**ЗАДАНИЯ:**
a. Перечислите всех, кто, согласно отрывку о Карле Либкнехте, не ожидал, что его участие в процессе принесет неожиданности.
b. Где, согласно отрывку о Карле Либкнехте, была устроена нелегальная экспедиция?
c. Допишите отрывок о Карле Либкнехте, начав сразу после его последнего предложения.

**ВЫБРАННЫЙ ОТРЫВОК:**
--------------------------------
В то время в Берлине жил С. А. Пятницкий, возглавлявший хорошо законспирированную группу русских революционеров. Группа эта переправляла в Россию нелегальную литературу и помогала русским товарищам, вынужденным покинуть родину, устроиться за границей. Пятницкому срочно понадобилось найти склад для хранения литературы. Кто-то посоветовал ему обратиться к Либкнехту, и, конечно, Либкнехт быстро и успешно провел это дело: нелегальную экспедицию он устроил в подвале огромного здания, занятого редакцией и типографией газеты «Форвертс».
Не было ничего удивительного в том, что адвокат Карл Либкнехт (правительство знало о его принадлежности к социал-демократической партии, но понятия не имело о его активной связи с русскими революционерами) взялся защищать одного из девяти арестованных немецких социал-демократов, помогавших переправлять нелегальные материалы в царскую Россию. И ни судьи, ни правительство, ни русские дипломаты, стоявшие за спиной этого процесса, не думали, что участие Либкнехта принесет им какие-либо неожиданности.
--------------------------------
**СПИСОК:**
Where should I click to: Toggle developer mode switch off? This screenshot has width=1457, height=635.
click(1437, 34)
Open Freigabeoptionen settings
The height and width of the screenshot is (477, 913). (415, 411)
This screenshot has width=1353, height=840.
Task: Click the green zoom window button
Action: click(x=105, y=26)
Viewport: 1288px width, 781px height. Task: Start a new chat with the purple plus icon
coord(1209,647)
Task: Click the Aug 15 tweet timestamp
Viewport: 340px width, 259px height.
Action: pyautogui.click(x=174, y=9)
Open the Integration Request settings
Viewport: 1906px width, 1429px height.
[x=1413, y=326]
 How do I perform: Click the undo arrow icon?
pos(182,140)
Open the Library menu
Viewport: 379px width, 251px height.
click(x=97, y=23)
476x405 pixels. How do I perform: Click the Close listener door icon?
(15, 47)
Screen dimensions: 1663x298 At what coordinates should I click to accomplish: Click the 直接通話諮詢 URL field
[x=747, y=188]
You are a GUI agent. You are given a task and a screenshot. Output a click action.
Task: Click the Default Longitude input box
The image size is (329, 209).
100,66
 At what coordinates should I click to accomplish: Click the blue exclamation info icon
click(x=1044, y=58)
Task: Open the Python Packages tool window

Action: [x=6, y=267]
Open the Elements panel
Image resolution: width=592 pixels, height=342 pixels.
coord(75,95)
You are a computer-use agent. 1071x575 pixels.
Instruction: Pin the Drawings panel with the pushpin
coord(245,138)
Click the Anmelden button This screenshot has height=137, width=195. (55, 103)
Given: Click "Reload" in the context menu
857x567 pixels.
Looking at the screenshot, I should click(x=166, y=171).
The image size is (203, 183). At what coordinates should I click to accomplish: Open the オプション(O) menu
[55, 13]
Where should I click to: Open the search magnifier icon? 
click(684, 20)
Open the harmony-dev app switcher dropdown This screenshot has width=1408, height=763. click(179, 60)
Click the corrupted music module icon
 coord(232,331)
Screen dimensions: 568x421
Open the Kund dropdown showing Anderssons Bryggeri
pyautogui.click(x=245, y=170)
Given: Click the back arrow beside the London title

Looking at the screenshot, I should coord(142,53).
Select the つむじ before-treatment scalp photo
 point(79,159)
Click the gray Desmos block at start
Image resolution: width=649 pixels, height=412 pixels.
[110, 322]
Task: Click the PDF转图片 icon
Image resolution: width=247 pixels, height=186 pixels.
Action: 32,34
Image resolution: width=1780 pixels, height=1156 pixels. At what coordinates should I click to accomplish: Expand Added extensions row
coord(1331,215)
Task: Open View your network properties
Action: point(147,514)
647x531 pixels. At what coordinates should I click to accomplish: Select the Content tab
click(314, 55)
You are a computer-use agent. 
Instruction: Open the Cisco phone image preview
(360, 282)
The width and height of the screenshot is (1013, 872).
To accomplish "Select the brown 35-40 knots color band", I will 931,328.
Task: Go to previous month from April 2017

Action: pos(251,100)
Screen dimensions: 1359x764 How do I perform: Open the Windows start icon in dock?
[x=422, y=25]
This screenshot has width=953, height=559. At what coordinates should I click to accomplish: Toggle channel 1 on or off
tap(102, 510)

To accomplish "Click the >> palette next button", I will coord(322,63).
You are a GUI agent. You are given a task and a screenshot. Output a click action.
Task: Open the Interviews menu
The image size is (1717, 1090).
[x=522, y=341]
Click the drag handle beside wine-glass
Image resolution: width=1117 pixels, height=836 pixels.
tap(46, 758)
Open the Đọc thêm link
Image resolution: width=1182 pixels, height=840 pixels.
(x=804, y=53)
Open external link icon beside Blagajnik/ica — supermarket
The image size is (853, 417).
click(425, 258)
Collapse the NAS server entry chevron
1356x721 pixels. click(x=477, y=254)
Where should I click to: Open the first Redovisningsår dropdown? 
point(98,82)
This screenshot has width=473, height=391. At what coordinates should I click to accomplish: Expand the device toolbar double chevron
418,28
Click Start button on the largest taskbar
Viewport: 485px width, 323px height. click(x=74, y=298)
--------------------------------
**ОТВЕТЫ К ЗАДАНИЯМ:**
a. Судьи, правительство и русские дипломаты, стоявшие за спиной процесса.

b. В подвале огромного здания, занятого редакцией и типографией газеты «Форвертс».

c.
Царские власти были не на шутку встревожены потоком нелегальной литературы, все шире проникавшей в Россию. Русский консул в Кенигсберге Выводцев не раз уже доносил посольству в Берлине, что на имя парикмахера Новагродского из неизвестного адреса поступают тюки с газетами, брошюрами, листовками на русском и латышском языках. Выводцев обратился в кенигсбергскую полицию, полиция изъяла на таможне девятнадцать образцов брошюр и доставила их консулу. Выводцев донес об этом в Берлин; оттуда последовало указание от русского посла Остен-Сакена усилить слежку за русскими, проживающими в Германии и известными в России как «революционные деятели». Такое же указание получили консулы и в других немецких городах. Сеть русских полицейских агентов значительно расширилась, германская полиция охотно и активно помогала им. Во главе этой шпионской сети был поставлен тот самый Гартинг, о котором с помощью Либкнехта были уже осведомлены русские «нелегалы». «Главный русский шпион» получал оклад, равный окладу прусского министра, — 36 тысяч марок в год и должен был оправдывать эти большие затраты царского правительства. Что и делал с усердием.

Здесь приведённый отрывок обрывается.